Sunday, January 22, 2023

There Shall Be No Needy, Part 7: Society, Heal Thyself!

The importance of providing health care is such an assumption in the Jewish culture I grew up in that I was surprised to learn it was ever debated--but that just goes to show you how in Judaism, everything is open to debate! In chapter 7 of There Shall Be No Needy,  Rabbi Jill Jacobs gives respect to the minority view that it is up to God to heal sickness (not wounds), or that once upon a time in the age of prophecy that was the case. She rightly states that the overwhelming sentiment is that medicine is a mitzvah, for at least two reasons:

  1. We were made in the image of God. Whoever heals a human being is doing a good thing on a cosmic scale!
  2. Our bodies are our most valuable possessions. If it's a mitzvah to return my book, my coat, or my donkey that I have lost, what a greater good deed it is to return my health!

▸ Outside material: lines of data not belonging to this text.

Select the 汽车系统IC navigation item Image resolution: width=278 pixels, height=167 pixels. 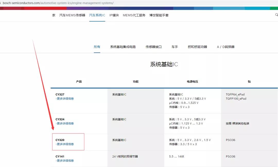97,15
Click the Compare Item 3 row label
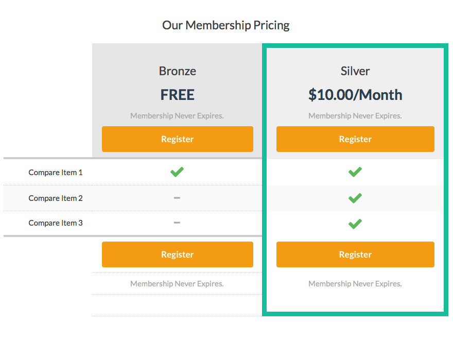This screenshot has height=340, width=453. (56, 223)
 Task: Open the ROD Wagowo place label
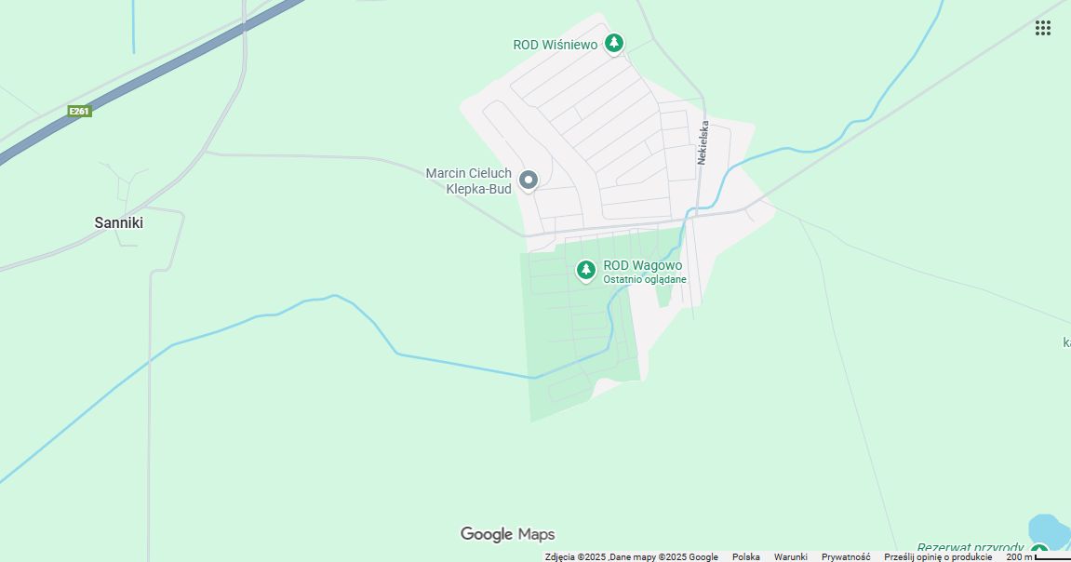[x=642, y=265]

Ordinarily we don't pay someone for doing a mitzvah. As she has established in earlier chapters, however, rabbinic opinion is that Jewish communities can organize and regulate themselves for the sake of tikkun olam, which in this case means "to establish a health care system in which doctors and other potential lifesavers feel motivated to operate at their highest capacity, and in which patients can be expected to afford their treatments." But as she remarks:

These texts are especially troubling to read in contemporary American, where an inefficient and profit-driven health care system simultaneously makes it difficult for doctors to treat uninsured patients without risking their own livelihoods and prevents many patients from being able to afford needed medical care and medicine. (170-171)

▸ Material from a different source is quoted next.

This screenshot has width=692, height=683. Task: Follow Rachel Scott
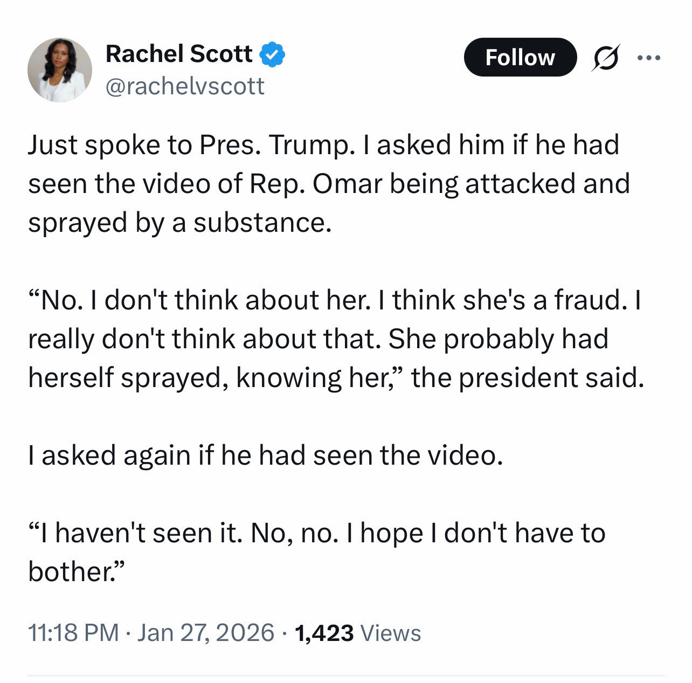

As usual, Jacobs holds the U.S. to the standards she can find in the Jewish tradition and finds it wanting. Just to be clear, the Affordable Care Act passed the year after this book was published, yet I suspect it would not fundamentally alter her assessment: she is arguing that as Jews, we must demand much more from our society. In fact, she implies that any system that involves paying health insurance companies and having them make profit-driven decisions about health care is not acceptable by Jewish standards.